George did not stop with her criticism of those who protested the decision to invite Baraka. She also accused Jewish students of hosting a racist speaker of their own.
“When an invitation was extended from a residential college at Yale to a former Israeli general and soldier it seemed appropriate that it be protested,” George wrote, referring to Yoni Fighel, who was brought to campus by the Anti-Defamation League and a professor for a November event. “It was appalling to hear students share anti-Palestinian remarks at a tea with Yoni Fighel.”
As it turned out, George did not attend the Fighel talk that she so authoritatively railed against. Still, she saw fit to compare an Israeli counter-terrorism expert to a man who has written, “I got the/extermination blues, jewboys, i got/the hitler syndrome figured.”
I did attend the address by Fighel, who was directly involved in the implementation of the Oslo accords, and nothing that he said could even be remotely construed as racist. It is worth noting that George only raised the claim of racism after she and the Black Student Alliance were confronted about their own decision to invite Baraka.
What has been most frustrating for myself and other Jewish students is the task of convincing our non-Jewish colleagues that Baraka’s conspiracy theories rise above the level of mere criticism of Israel, and into the territory of antisemitic blood libel.
Many non-Jews on campus have merely brushed the whole affair off as the paranoid overreaction of the Jewish community to an irrelevant ignoramus.
As if the appalling display of support that Baraka received was not enough to alarm the Jewish community, a column appearing two days later in the Yale Daily News sealed the deal. Senior Sahm Adrangi ominously wrote that “the Baraka controversy isn’t really about free speech. It’s about how special interests manipulate the public discourse to advance their agendas.”
Adrangi did Baraka’s bidding by attacking one of his most vocal critics, the ADL, naively labeling it as, “the Zionist group who ought to stick ‘Israeli’ in front of its name (when was the last time it condemned defamation of Muslims and Arab-Americans?).”
This week, the ADL’s national director, Abraham Foxman, fired back with his own essay in the Yale student newspaper, blasting Baraka and Adrangi. Foxman also noted that his organization regularly condemns acts of discrimination against Muslims.
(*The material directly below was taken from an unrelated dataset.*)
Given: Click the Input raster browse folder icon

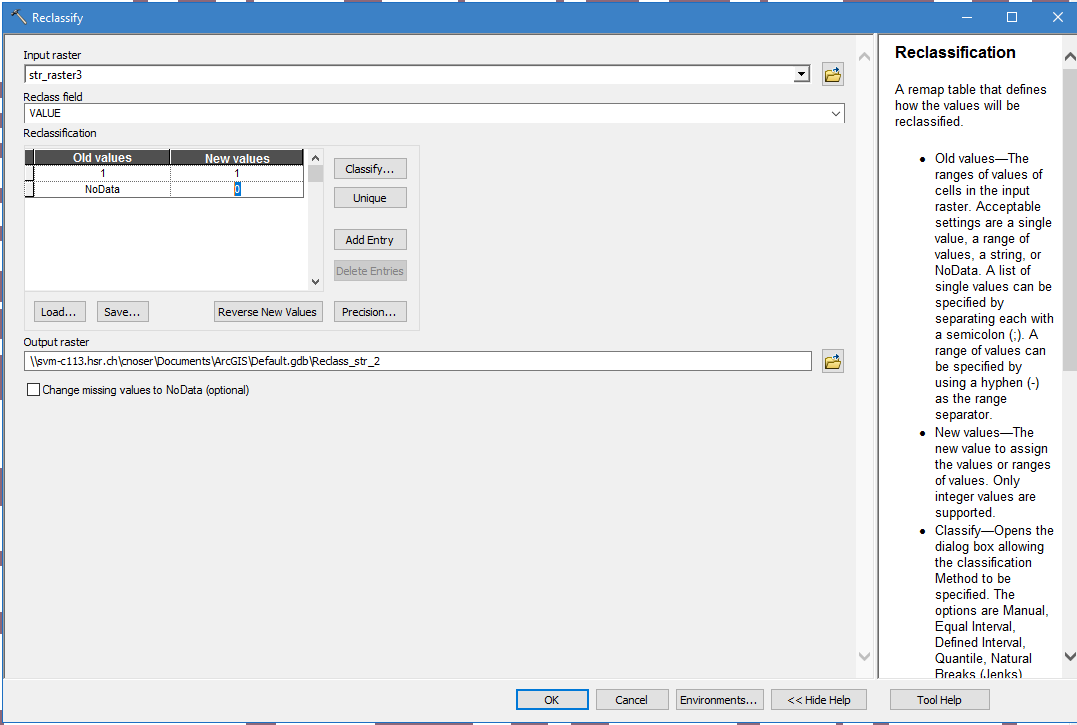Looking at the screenshot, I should tap(833, 74).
By the time Foxman’s article arrived, Jewish students were already in a tizzy over Adrangi’s charges. Even during a nasty and protracted battle last semester against the divestment movement, such unabashedly antisemitic sentiments did not bubble up in the halls or cafeterias, never mind on the enlightened pages of the nation’s oldest college daily.
An emergency meeting was convened the same day that Adrangi’s article came out at the Slifka Center for Jewish Life. Jewish students engaged in an emotional and at times contentious debate about what to do regarding not only Adrangi’s column, but the future of black-Jewish relations on campus. While plans for future action remain murky, the general sentiment seemed strongly opposed to calling for George’s resignation, instead favoring unconditional reconciliation with Yale’s Black Student Alliance.
As of now, Yale’s tightly knit Jewish community is in a state of confusion. Mitchell Webber, a senior heading off to law school next fall, represents one of the more aggressive viewpoints. Following the Hillel meeting, he asked, “What good is a community that refuses to stand up for itself? I just need to keep reminding myself that Yale’s Jewish community isn’t representative of American Jews at large.”